Work to be completed:
Start at the line holding "Je parraine (155, 1967)". Write out that line and each one after it to the end of the data, unchanged.

Stored records:

*** Begin section ***

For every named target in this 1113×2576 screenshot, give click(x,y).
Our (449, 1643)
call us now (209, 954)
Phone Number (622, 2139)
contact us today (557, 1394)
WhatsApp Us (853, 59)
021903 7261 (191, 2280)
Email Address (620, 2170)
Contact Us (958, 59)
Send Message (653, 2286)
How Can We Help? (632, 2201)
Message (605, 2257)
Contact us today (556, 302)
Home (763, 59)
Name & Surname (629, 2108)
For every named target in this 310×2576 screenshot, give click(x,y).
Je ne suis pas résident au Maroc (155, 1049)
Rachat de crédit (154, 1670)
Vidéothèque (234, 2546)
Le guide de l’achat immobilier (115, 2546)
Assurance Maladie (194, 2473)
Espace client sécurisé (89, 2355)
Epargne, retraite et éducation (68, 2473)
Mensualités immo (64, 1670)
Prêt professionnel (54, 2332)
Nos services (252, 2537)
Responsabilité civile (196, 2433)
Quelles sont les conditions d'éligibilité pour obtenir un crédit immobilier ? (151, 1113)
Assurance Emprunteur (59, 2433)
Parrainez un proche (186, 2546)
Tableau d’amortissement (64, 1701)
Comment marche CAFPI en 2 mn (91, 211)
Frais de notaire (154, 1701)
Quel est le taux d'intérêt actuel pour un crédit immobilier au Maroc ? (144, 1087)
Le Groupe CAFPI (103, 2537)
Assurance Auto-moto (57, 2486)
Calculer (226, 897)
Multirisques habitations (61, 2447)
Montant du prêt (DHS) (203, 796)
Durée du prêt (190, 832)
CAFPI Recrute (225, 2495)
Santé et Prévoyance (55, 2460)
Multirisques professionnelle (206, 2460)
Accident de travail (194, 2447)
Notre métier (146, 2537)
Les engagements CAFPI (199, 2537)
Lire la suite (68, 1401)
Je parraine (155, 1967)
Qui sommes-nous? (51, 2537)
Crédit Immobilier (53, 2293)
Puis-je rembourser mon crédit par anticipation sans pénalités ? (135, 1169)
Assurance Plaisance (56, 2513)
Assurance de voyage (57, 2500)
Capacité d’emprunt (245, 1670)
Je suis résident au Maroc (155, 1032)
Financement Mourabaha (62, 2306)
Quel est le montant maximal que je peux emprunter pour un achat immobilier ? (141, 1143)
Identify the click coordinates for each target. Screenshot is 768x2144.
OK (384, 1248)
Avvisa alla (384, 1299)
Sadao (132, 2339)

*** End section ***

Answer to this problem:
Je parraine (155, 1967)
Qui sommes-nous? (51, 2537)
Crédit Immobilier (53, 2293)
Puis-je rembourser mon crédit par anticipation sans pénalités ? (135, 1169)
Assurance Plaisance (56, 2513)
Assurance de voyage (57, 2500)
Capacité d’emprunt (245, 1670)
Je suis résident au Maroc (155, 1032)
Financement Mourabaha (62, 2306)
Quel est le montant maximal que je peux emprunter pour un achat immobilier ? (141, 1143)
Identify the click coordinates for each target. Screenshot is 768x2144.
OK (384, 1248)
Avvisa alla (384, 1299)
Sadao (132, 2339)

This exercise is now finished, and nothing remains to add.